A court filing in that case indicates more than 4,100 federal workers were impacted by the cuts, with between 1,100 and 1,200 from HHS. As of Friday evening, RIF notices had also gone out to employees at the departments of Commerce, Education, Energy, Housing and Urban Development, Homeland Security and Treasury, according to department spokespeople, union representatives and sources directly impacted.
The legality of firing federal workers during a government shutdown is also in question. Shortly after Office of Management and Budget Director Russell Vought posted “The RIFs have begun” on X on Friday, the American Federation of Government Employees, the union that represents federal workers, replied “The lawsuit has been filed.”
Exact numbers of cuts to the CDC are still being assessed. Dr. Debra Houry, who recently resigned as the agency’s chief science officer and deputy director of program and science, said that in January, the CDC had 13,674 employees.
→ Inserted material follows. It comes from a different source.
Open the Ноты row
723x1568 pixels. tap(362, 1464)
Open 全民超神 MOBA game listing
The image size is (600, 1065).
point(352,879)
Before Friday’s cuts, there were 11,400. With about 1,100 projected cuts, it will be around 10,300, she said.
The CDC’s Epidemic Intelligence Service, which trains the agency’s celebrated “disease detectives,” lost at least 30 of its staff who coordinate the program, and 40 EIS officers who were in their second year of training, according to a second agency official who asked to not be named for fear of retaliation. The EIS had been spared in a previous round of cuts carried out in April.
More than 130 employees were laid off from the office of the director of the National Center for Immunization and Respiratory Diseases, which coordinated activities for the entire center, said Dr. Demetre Daskalakis, who recently resigned as the director of the NCIRD.
The layoffs come as the country is heading into the winter respiratory virus season – a time when infections such as respiratory syncytial virus (RSV), influenza and Covid-19 cause a surge in hospitalizations and deaths. The cuts mean there will be fewer experts keeping tabs on the severity of the season and which cities and states are most impacted.
“The damage is beyond repair,” Daskalakis said. “Crippling CDC, even as a ploy to create political pressure to end the government shut down, means America is even less prepared for outbreaks and infectious disease security threats.”
All the staff at the agency’s the Morbidity and Mortality Weekly Report, a journal known as the MMWR that has published surveillance data on the nation’s health for more than a century, were also fired, according to Houry.
“It’s not radically transparent if the agency can’t communicate. Cutting things like MMWR will prevent scientists from communicating about urgent clinical and scientific issues,” Houry said.
There were also cuts to support staff, including people who arrange travel and security for CDC scientists working on international outbreaks. The agency’s Office of Safety Security and Asset Management was also impacted, despite staff there recently receiving praise for preventing a gunman from accessing the campus during shooting in August that killed DeKalb County Police Officer David Rose and left several campus buildings pocked with hundreds of bullet holes.